__Text extract__.
11. We feel that the word 'revalidation' is a misnomer. It is not used in S. 341. It has a different meaning altogether and does not mean 'extension of the period', the expression used in the section. We will, therefore, discard this word in our discussion.
12. Though the arguments have been long drawn the points involved are not so complicated. These are : (1) as to when an application for extension of the period u/ S. 341 is to be made and if the section exhausts itself after grant of one extension, and (2) what are the considerations which weigh for grant of extension of the period.
13. The MCD, in brief, has justified its action on the grounds : (1) that there were unauthorised constructions in the group housing complex; (2) that there was subdivision of plots like customary plots; (3) that there was construction of 36 DUs when in the lay-out plan there was proposal to construct 34 DUs including 2 for service personnel; (4) that the petitioners were not owners of whole of the land covered under the lay-out plan; and (5) that the plans had lapsed. It was, however, conceded that after the expiry of the original period the sanctioned plan would not become invalid nor this-. construction made during that period would become illegal or unauthorised. It was submitted that any extension of time would be against the provisions of the Act, bye-laws and the Master Plan and that grant of mandamus as prayed -far by the petitioners would only mean to perpetuate an illegality and would be against the law laid down in Raghbir Singh's case (supra). It was also stated that the writ petition raised disputed questions of fact and accused the petitioners of laches.

__Dataset extract__.
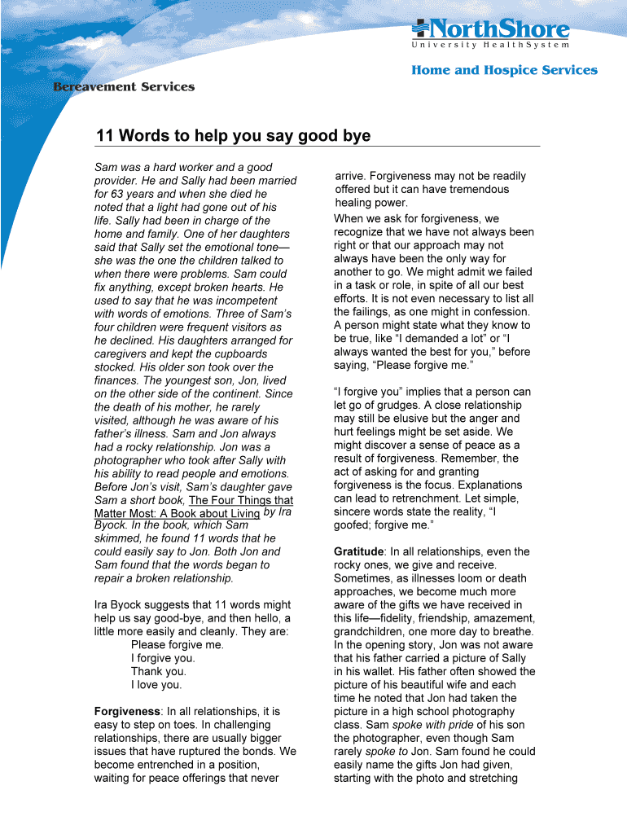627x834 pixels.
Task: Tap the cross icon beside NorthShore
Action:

__Exercise task 1__.
Decide whether each statement agrees with the judgment excerpt, answering yes or no and quoting the words of the excerpt that settle it. (a) The word 'revalidation' appears in S. 341. (b) The MCD conceded that the sanctioned plan would not become invalid once the original period expired. (c) The lay-out plan proposed 36 DUs.
__Exercise task 2__.
In the judgment excerpt, which case did the MCD say a mandamus of the kind the petitioners sought would go against?
__Exercise task 3__.
Continue the judgment excerpt on the MCD's building plans from where it ends.
The listing plays no part in this work.

__Exercise answer 1__.
(a) No: "It is not used in S. 341."
(b) Yes: "It was, however, conceded that after the expiry of the original period the sanctioned plan would not become invalid"
(c) No: "in the lay-out plan there was proposal to construct 34 DUs including 2 for service personnel"

__Exercise answer 2__.
Raghbir Singh's case.

__Exercise answer 3__.
14. The association supported the stand taken by the MCD and added some more dimensions to it. (This was, however, objected to by the petitioners). The association questioned the right of the petitioners to file the present petition after having earlier filed a suit on the same cause of action and then withdrawing that. It pointed out various violations of the lay-out plan by the petitioners like construction of more DUs than proposed thus violating the policy regarding density, non-construction of 2 DUs for the service personnel, and sub-division of plots in contravention of group housing scheme. It was stated that the building plans earlier submitted and which had been got sanctioned were contrary to the lay-out plan and the Commissioner had no authority to do that as S. 333 could not override S. 313 of the Act. The petitioners were charged for changing the orientation of the lay-out plan originally approved by the Standing Committee. It was then stated that in the garb of constructing I DU the petitioners constructed two independent flats and wrongly styled the unit as duplex type. Reference was made to the meaning of the duplex type flat in Webster's Dictionary that such a flat should have private inner stair-way while in the present case the stairs were independent and outside.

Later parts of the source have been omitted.